Beinahe ganzjährlich herrscht auf Samos Badewetter. Wanderungen durch die unberührte Natur sind im Herbst ein wahrer Geheimtipp. Bahnen Sie sich den Weg durch alte Olivenhaine und erklimmen Sie den Gipfel des Vigla. In 1.400 Metern Höhe bietet sich Ihnen ein traumhafter Blick auf die Ägais. Durch malerische Schluchten und vorbei an uralten Klosteranlagen gelangen Sie zu idyllischen und menschenleeren Traumstränden.
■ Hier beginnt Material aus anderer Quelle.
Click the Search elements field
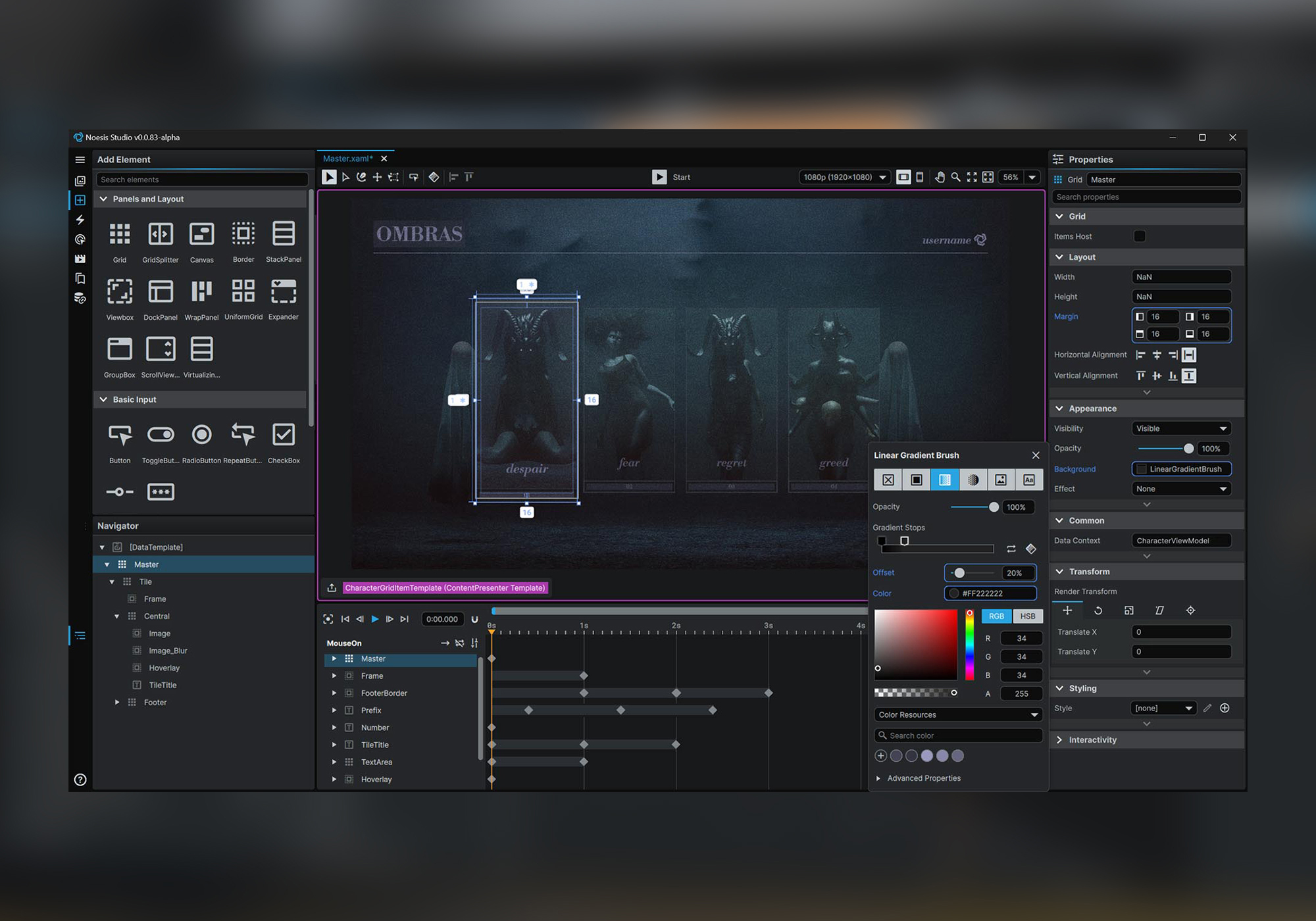The height and width of the screenshot is (921, 1316). pos(201,180)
Santorin: Tanz auf den Vulkan

Bild von Michelle Maria auf Pixabay

Santorin hat sich vom Supervulkan zum touristischen Hotspot gewandelt. Der Kraterrand ragt noch heute aus dem Meer. Auf den Bergen erfüllen die weißen Städte das Auge. Die fruchtbare Vulkanerde hat auf Santorin eine üppige Vegetation, die im Herbst nichts von ihrer Schönheit verloren hat entstehen lassen.

Spazieren Sie über die leeren Strände und Sie haben dabei sogar die Wahl, welche Farbe des Sandes Sie bevorzugen. Die Palette reicht von Rot, Weiß und Goldgelb bis hin zu Schwarz. Der Herbst ist Wanderzeit. Empfohlen werden kann die Strecke zum Kraterrand von Fira. Herbstliche Idylle lässt sich in den malerischen Bergdörfern Megalochori oder Pyrgos erleben. Ein stimmungsvoller Sonnenuntergang am Nordkap der Hauptinsel Thira rundet Ihren Herbsturlaub auf den griechischen Inseln ab.